What the Court forgot to ask is whether the Minnesota law serves any purpose at all. While the majority is correct that it doesn’t limit corporate political spending, the registration and disclosure requirements provide no information to the public that serves a government interest, beyond that that would be required by Minnesota law if the PAC requirement were abolished. In other words, the law doesn’t even pass what we in the law biz call the “rational basis” test, since independent corporate expenditures have to be disclosed anyway, with or without the added burdens Minnesota creates by forcing corporations to use PACs to speak. The law’s sole remaining purpose seems to be to harass corporate speakers. Is there any other purpose? If, on the other hand, the majority is incorrect and the law does limit corporate spending, then it runs afoul of Citizens United.
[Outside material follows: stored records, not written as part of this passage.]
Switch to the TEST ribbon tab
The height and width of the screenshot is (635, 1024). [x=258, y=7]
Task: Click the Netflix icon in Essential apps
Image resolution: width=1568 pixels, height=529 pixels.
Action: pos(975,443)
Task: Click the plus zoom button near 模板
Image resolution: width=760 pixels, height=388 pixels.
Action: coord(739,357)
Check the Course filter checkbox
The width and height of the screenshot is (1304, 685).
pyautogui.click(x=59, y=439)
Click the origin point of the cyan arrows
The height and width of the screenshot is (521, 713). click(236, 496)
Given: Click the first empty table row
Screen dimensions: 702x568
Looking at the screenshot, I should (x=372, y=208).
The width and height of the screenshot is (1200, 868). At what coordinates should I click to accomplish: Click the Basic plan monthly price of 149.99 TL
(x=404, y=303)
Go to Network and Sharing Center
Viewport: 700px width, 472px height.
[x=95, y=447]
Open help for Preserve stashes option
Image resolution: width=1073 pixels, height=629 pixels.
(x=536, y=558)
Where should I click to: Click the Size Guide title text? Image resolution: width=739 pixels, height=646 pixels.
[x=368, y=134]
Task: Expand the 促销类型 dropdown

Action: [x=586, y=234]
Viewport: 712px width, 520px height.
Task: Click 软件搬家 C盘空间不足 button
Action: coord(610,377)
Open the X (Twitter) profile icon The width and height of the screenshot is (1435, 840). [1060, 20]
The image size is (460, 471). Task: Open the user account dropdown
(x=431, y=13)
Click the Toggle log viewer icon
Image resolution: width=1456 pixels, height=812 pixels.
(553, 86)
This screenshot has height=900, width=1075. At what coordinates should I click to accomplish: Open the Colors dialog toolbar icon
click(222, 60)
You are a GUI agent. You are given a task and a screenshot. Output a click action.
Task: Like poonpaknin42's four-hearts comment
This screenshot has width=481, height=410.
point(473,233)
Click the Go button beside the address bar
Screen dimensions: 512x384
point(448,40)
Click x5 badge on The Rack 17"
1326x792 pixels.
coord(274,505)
The majority doesn’t really address what interest the state has in this scheme. Oh, it says that it provides the public with information, but so would a much simpler system that would not require termination reports, separate accounting, and so on. In other words, while the burden may be minor, it’s hard to see that the state has any interest in its specific regulatory scheme. In this respect, the majority is also simply factually wrong in saying that the system is not more burdensome than the federal regulations.
If the decision stands (and we should also note it is only at the preliminary injunction stage), it will add years more litigation as states, egged on by those who simply want to limit speech, test how far they can go in still requiring the establishment and use of PACs.
This was an easy case, a routine ground ball to second base. And the court threw it over the first baseman’s head and into the stands. Let’s hope an en banc panel straightens it out.